## Problem
Reproduce the items verbatim, from the line containing "Select the Geçmiş submenu item" through the line containing "Action: [752, 20]", inclusive of both lines.

## Extracted information

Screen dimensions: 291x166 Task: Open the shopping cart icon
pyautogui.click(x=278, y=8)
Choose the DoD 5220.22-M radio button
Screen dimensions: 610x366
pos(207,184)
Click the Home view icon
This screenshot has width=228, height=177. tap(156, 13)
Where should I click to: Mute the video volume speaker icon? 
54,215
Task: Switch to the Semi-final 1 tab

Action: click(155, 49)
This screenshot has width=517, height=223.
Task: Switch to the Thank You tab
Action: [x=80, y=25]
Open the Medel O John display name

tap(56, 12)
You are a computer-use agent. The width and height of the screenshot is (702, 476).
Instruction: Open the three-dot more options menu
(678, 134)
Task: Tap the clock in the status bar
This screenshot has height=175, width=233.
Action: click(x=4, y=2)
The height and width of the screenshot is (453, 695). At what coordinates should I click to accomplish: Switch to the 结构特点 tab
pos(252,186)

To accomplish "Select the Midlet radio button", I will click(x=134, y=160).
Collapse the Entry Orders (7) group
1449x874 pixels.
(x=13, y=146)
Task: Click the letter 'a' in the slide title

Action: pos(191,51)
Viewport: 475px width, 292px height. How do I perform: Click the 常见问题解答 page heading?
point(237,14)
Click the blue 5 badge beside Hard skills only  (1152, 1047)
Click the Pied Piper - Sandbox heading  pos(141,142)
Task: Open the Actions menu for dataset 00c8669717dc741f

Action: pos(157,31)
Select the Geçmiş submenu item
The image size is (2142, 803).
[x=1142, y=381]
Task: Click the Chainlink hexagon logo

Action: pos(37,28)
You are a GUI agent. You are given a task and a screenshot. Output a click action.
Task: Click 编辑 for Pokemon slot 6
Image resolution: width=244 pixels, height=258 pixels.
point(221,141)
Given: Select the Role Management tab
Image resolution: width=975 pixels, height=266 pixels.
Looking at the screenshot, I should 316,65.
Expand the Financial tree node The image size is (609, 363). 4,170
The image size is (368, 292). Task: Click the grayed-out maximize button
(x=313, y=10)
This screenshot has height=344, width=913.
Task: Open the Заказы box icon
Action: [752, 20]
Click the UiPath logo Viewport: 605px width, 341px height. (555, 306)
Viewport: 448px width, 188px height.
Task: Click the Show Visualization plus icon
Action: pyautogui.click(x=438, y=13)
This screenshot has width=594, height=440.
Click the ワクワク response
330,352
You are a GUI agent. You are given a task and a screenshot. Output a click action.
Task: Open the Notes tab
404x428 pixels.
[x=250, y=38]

## Exercise result
Select the Geçmiş submenu item
The image size is (2142, 803).
[x=1142, y=381]
Task: Click the Chainlink hexagon logo

Action: pos(37,28)
You are a GUI agent. You are given a task and a screenshot. Output a click action.
Task: Click 编辑 for Pokemon slot 6
Image resolution: width=244 pixels, height=258 pixels.
point(221,141)
Given: Select the Role Management tab
Image resolution: width=975 pixels, height=266 pixels.
Looking at the screenshot, I should 316,65.
Expand the Financial tree node The image size is (609, 363). 4,170
The image size is (368, 292). Task: Click the grayed-out maximize button
(x=313, y=10)
This screenshot has height=344, width=913.
Task: Open the Заказы box icon
Action: [752, 20]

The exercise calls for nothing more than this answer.